Source text:

========

# 10 years...update



## Leahdorus (Jul 28, 2008)

Today is my 10th anniversary and if you've been following my posts, things are not happy. I am still not sure where things are going with the marriage - we were apart for 2 weeks, and are now back in the same house after a week-long family vacation. I still don't know if we'll make it or not, but I am hopeful.

In the meantime, I have a long list of things I am working on to make myself a better wife, friend, mother, person. He's noticing, although at first he was wary because he felt it was fake or not genuine. I think he's seeing that it's real, but now he is not trusting that I can sustain these changes. I will just have to show him, and that will take time.

I gave him the Five Love Languages book and a card, and have ordered flowers to be sent to his office today. He left a card for me this morning. This is what it said:

_it's hard to know what to say...

yes, I've had some pretty intense sadness lately, which is only possible because you once helped me find intense happiness, so thank you for giving me some of the best times of my life...

wherever the future take us, remember that my heart carries a piece of you with me everywhere I go, even if I'm only a few inches away.

with much love_​
It makes me so sad, and sounds so final to me, like things are over. I am such a ($%**&@ idiot for doing what I did, I can't believe I was unfaithful. I still have times where I beat myself up about it all. When I hugged him this morning, he said he'd been planning a trip for us this year (working on it since last year, pre-affair). I didn't say anything, but maybe someday we can still take that trip. Tonight is his monthly poker game; pre-affair, he would have cancelled, but now, he's going to hang with his friends. I understand, although it would have been nice to do something together.

========

Raw data:

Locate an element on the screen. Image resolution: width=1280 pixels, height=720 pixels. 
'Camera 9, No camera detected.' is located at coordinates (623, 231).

========

What you have to do:
Can you repeat the forum post starting at "I gave him the" and ending at "of my life...", swapping "flowers" for "chocolates"?

Solution for this exercise:
I gave him the Five Love Languages book and a card, and have ordered chocolates to be sent to his office today. He left a card for me this morning. This is what it said:

_it's hard to know what to say...

yes, I've had some pretty intense sadness lately, which is only possible because you once helped me find intense happiness, so thank you for giving me some of the best times of my life...